The headline headache is the need for not only a lot of energy, but it being negative energy. A popular suggestion to supply this is via the Casimir Effect, a quantum physics phenomenon that can produce very small quantities. There is a catch: it is negative energy with respect to vacuum energy which itself is a positive quantity. So, it is not really the negative energy as needed by the Alcubierre Drive. This is the bad news. The good news is there are quantum phenomena that are being investigated for their negative energy. It is a case of ‘watch this space.’

There is one aspect of using a faster-than-light Alcubierre drive to be considered: the limitations of the human body. People can quite happily travel at 1g. It would take a year at this acceleration to reach lightspeed, in which time travel in a straight line would get you from Earth out into the middle of the Solar System’s Oort Cloud. Then there is the necessary deceleration at the destination. It means it is at least a two-year journey for humans who want experience travelling faster-than-light. This is on top of need to have enough fuel on board for the engines to function continuously for at least two years, which makes it very expensive.

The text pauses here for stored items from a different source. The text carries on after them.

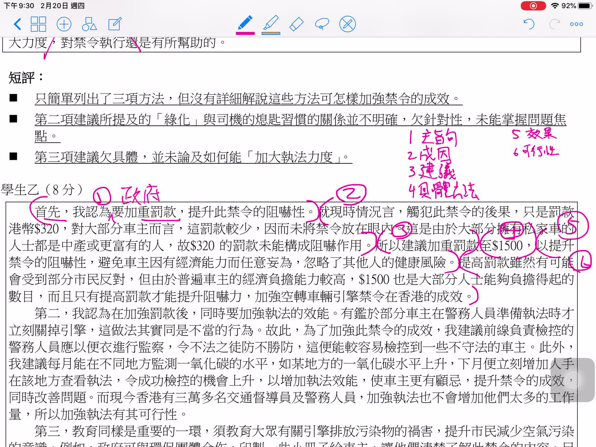Select the magenta pen tool
Screen dimensions: 596x447
click(x=245, y=23)
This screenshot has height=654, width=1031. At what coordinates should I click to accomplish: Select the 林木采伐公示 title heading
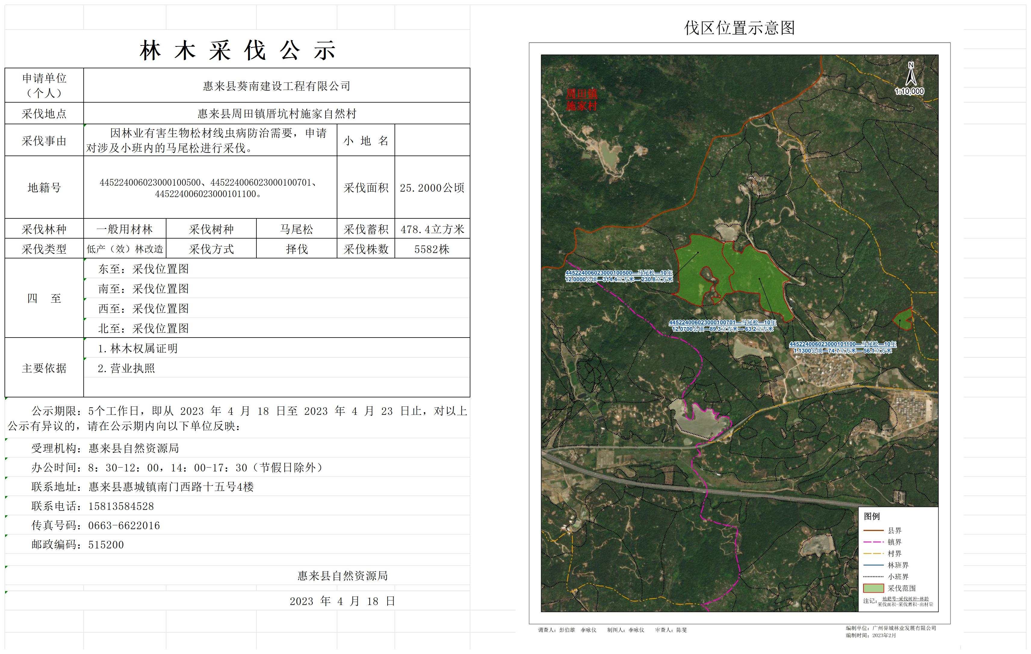point(238,51)
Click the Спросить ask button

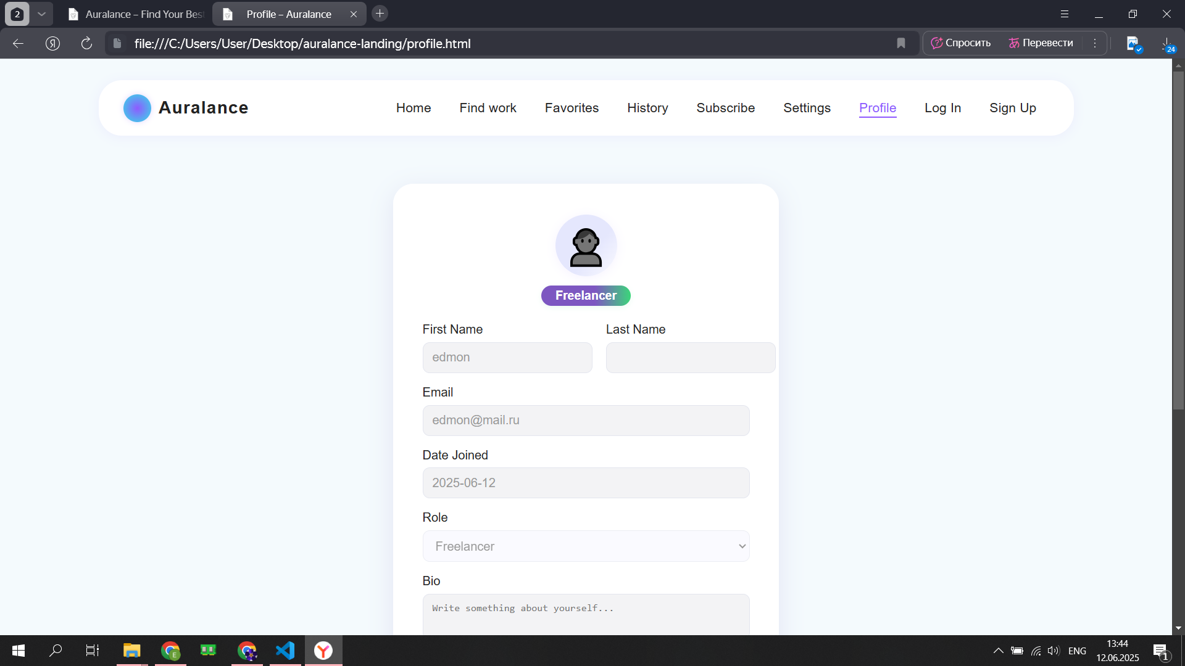tap(960, 43)
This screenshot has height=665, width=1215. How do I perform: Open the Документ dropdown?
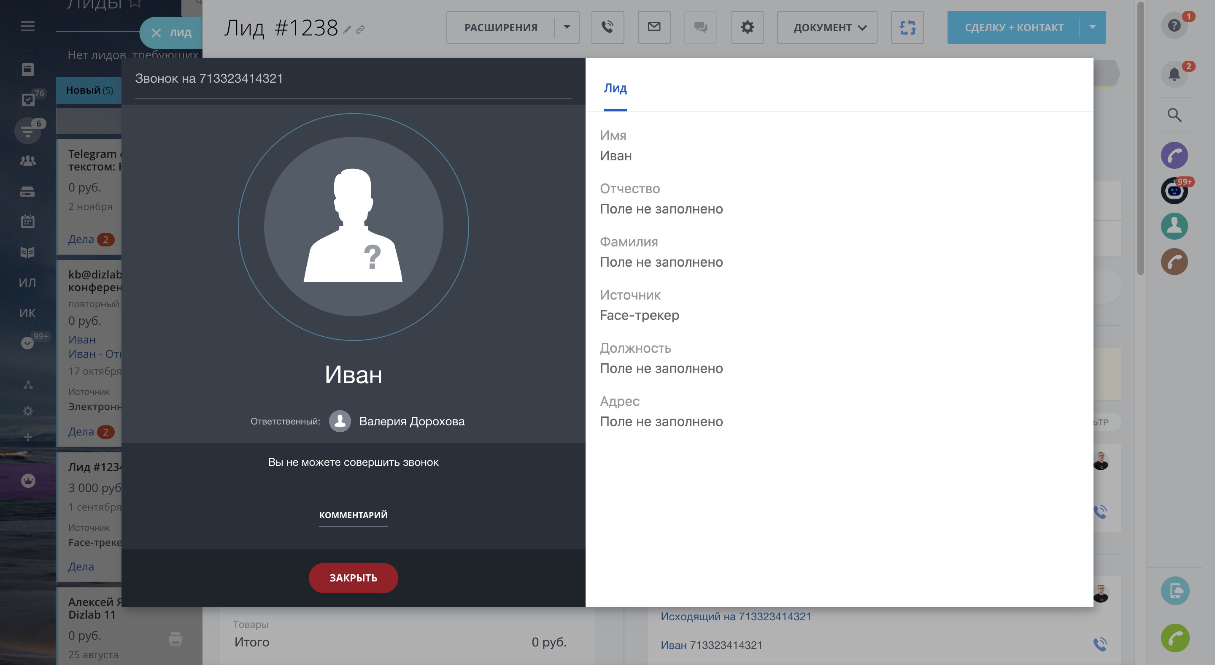827,27
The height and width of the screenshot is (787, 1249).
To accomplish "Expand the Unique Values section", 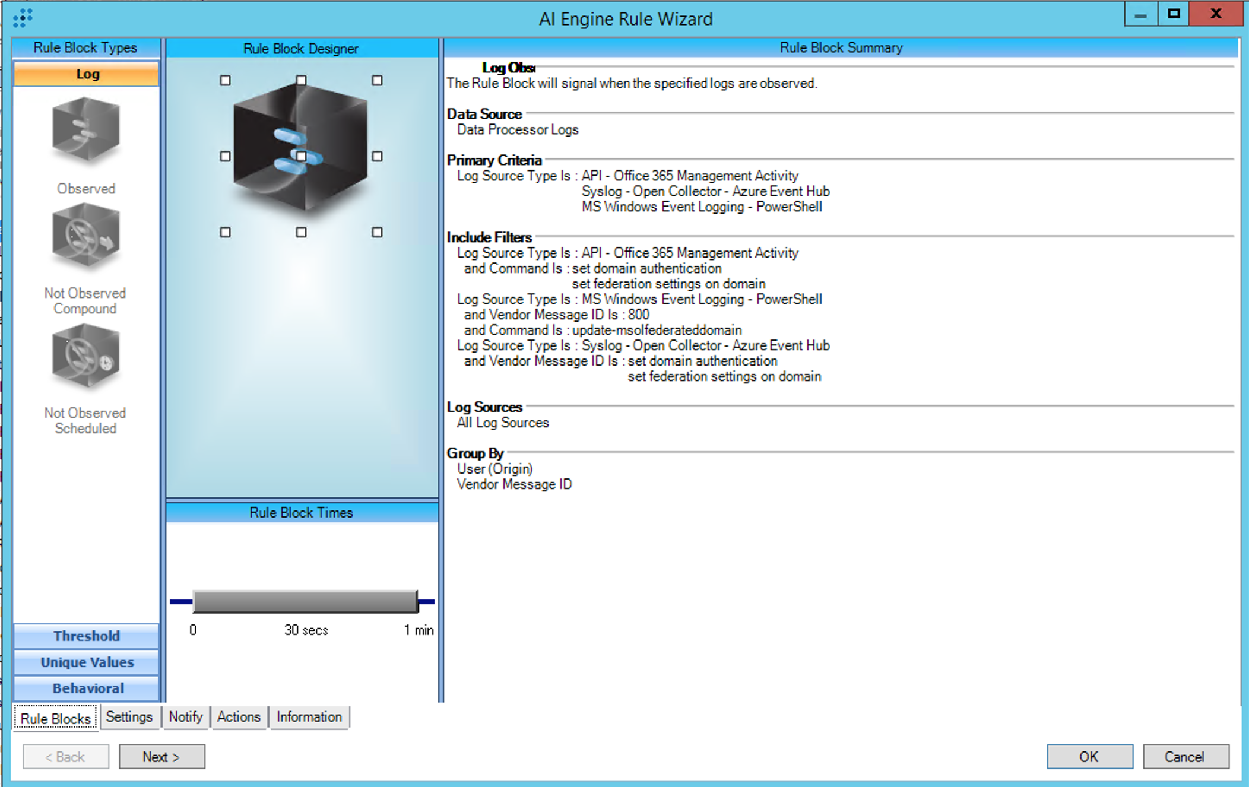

Having said that, from a systems engineering perspective, developing the feasible Alcubierre drive for sub-lightspeeds would give us faster transport than we have at the moment. I suspect that a nations or large corporations will take up this challenge in due course. This will certainly reduce travel times within our Solar System, which in turn will change the storylines of our Science Fiction set there.

There have been quite a few other suggestions for faster-than-light travel modes over the decades, most from Science Fiction and a few from scientists eg EM-drive that in the end proved to be an experimental error. These have shown far less promise or popularity than those discussed above. To detail them and the twists and turn of the development of faster than light concepts would require a book.

The easy way for a Science Fiction author to access faster-than-light travel is for an alien to come along with the technology and let us humans have it. It does not require any explanation about how it works. One slight snag. How did the aliens come up with their faster-than-light method? Some alien has to be the first and they would have followed a similar path to that mentioned above.

There are few things that can be taken away from this article:-

– Science Fiction has inspired scientists to try to work out how to travel faster than light.

– while it is extremely unlikely we will be travelling at superluminal speeds any time soon, there is hope for the long term. The current most promising methods ‘in development’ are Alcubierre drive, wormholes and transport via quantum entanglement.

– Science Fiction writers are going to have to adjust their stories to align with significant advances such as the subluminal Alcubierre drive, which could become a reality sooner than we think.

– a tremendous amount of thought and effort has gone into how we might be able to travel faster-than-light from both scientists and Science Fiction authors. It shows how much we want to do this. It also means that we have probably come up with all that ways it can be done theoretically from the laws of physics as we know them today.